The boys were later released after being charged with a Rs 75 fine for a petty case. “The water is used by surgeons in the main theatre to wash hands. There are numerous measures to check any kind of infection in the theatre, but had the water been used, the result would have been another Sangli. You can purify water contaminated to any level and drink. But no one bacteria or fungus could be allowed inside an operation theatre, that too when you are doing an eye surgery,” a hospital source told The Indian Express.
RIO conducts about 120 cataract surgeries everyday. The hospital has performed 7,000 surgeries so far this financial year, against the target of 16,000. One of the hospital doctors spotted four boys standing on the terrace of the theatre building. Two of them ran away when a watchman went up to investigate and he found the others swimming in the water tank.
Police were called and the two boys were taken into custody. Following the incident, additional purifiers have been fitted on taps supplying water to the RIO operation theatres. Water samples are also sent everyday to the King Institute for analysis. Swabs are taken from various spots inside the theatre for culture to detect fungus, if any. Surgical instruments are tested for sterility using `signalag paper’ which changes colour from white to black if sterilisation is complete.

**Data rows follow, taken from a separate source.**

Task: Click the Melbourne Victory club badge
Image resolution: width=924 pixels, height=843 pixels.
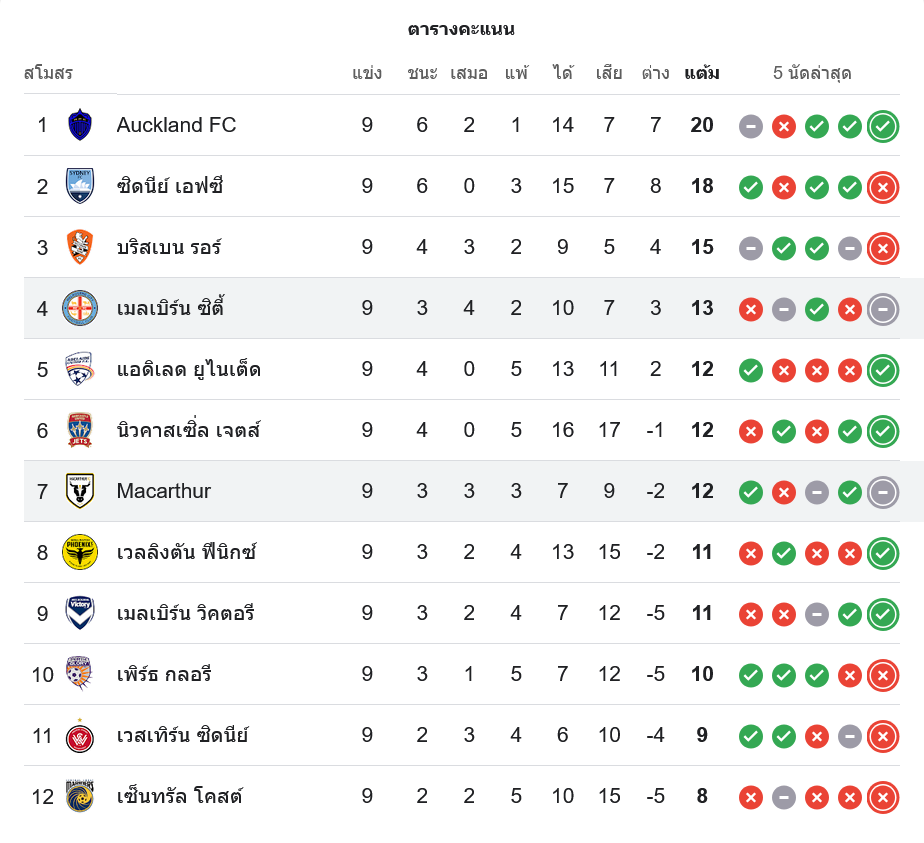Action: 80,613
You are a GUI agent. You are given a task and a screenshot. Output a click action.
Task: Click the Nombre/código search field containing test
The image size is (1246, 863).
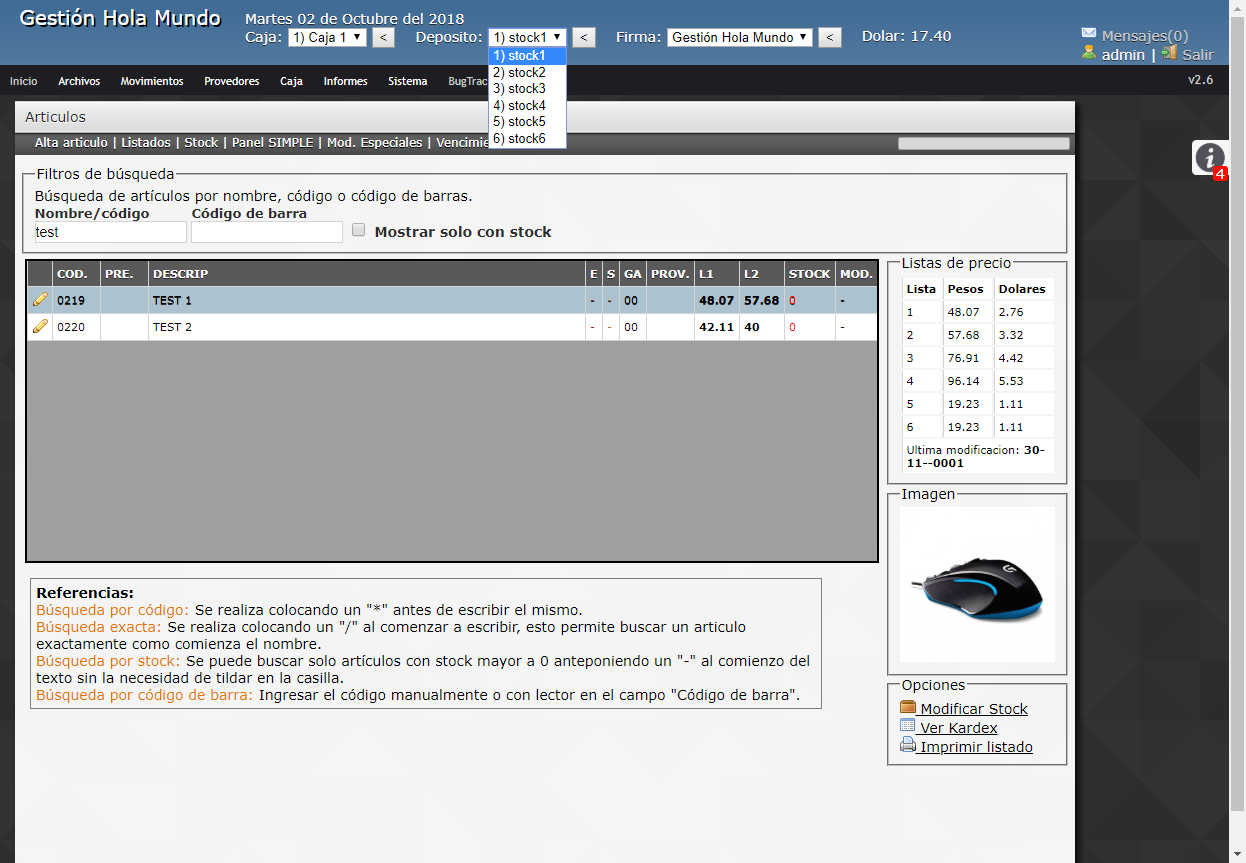tap(110, 231)
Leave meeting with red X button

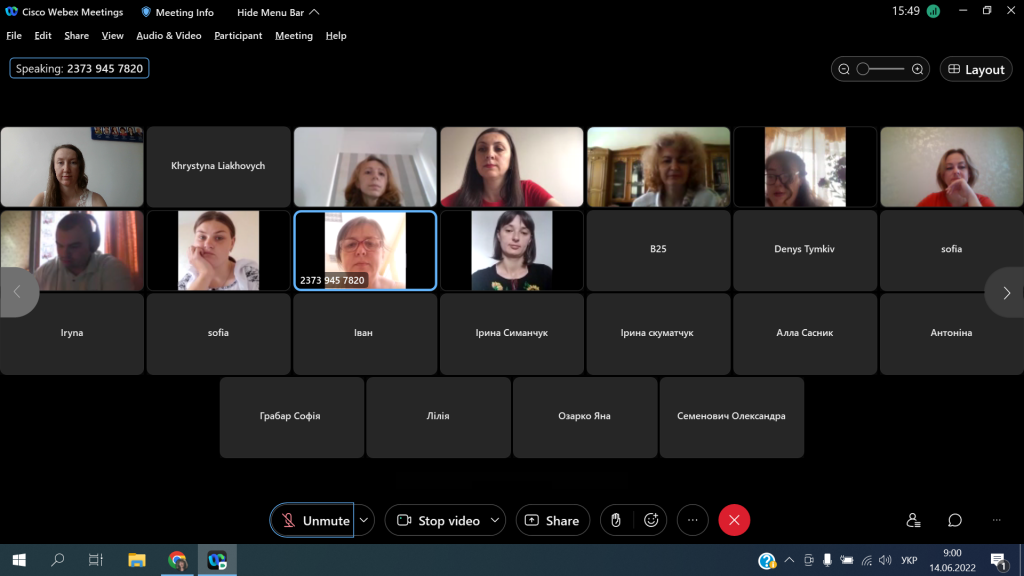pos(734,520)
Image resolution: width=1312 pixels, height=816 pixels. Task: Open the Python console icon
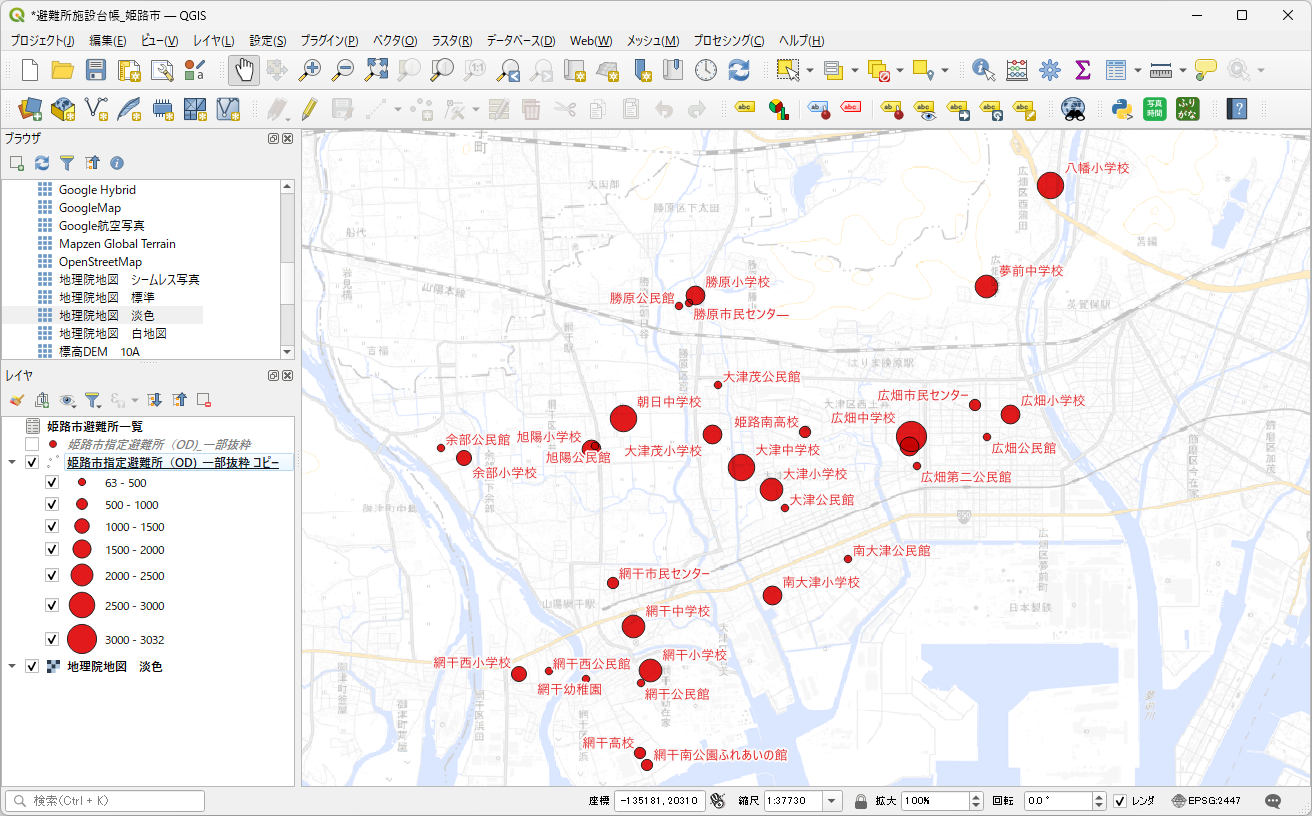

In fact, infection can surpass umpteen sterilisation measures, so much so that one infection in a thousand cases is an accepted level. Despite the government setting up a network of 25 base eye wards with operating microscopes in sterile and reasonably equipped operation theatres in the state, such threat perceptions persist. The RIO, the oldest and the biggest government eye hospital in the state, has just two watchmen to man the main building. Of the six watchmen, two each are posted in the new building and quarters.
Hospital authorities said they are unable to stop people from the nearby slums from misusing hospital facilities. Two openings, big enough to let a person in, were noticed on the rear wall of the hospital recently. The holes were sealed, but the bricks started fell off the next day. Some of the slum-dwellers sleep and bathe in the hospital premises, as the watchmen stand helpless. Senior officials in the health sector said authorities have been informed about the incident and are initiating strict measures to prevent it from reoccurring.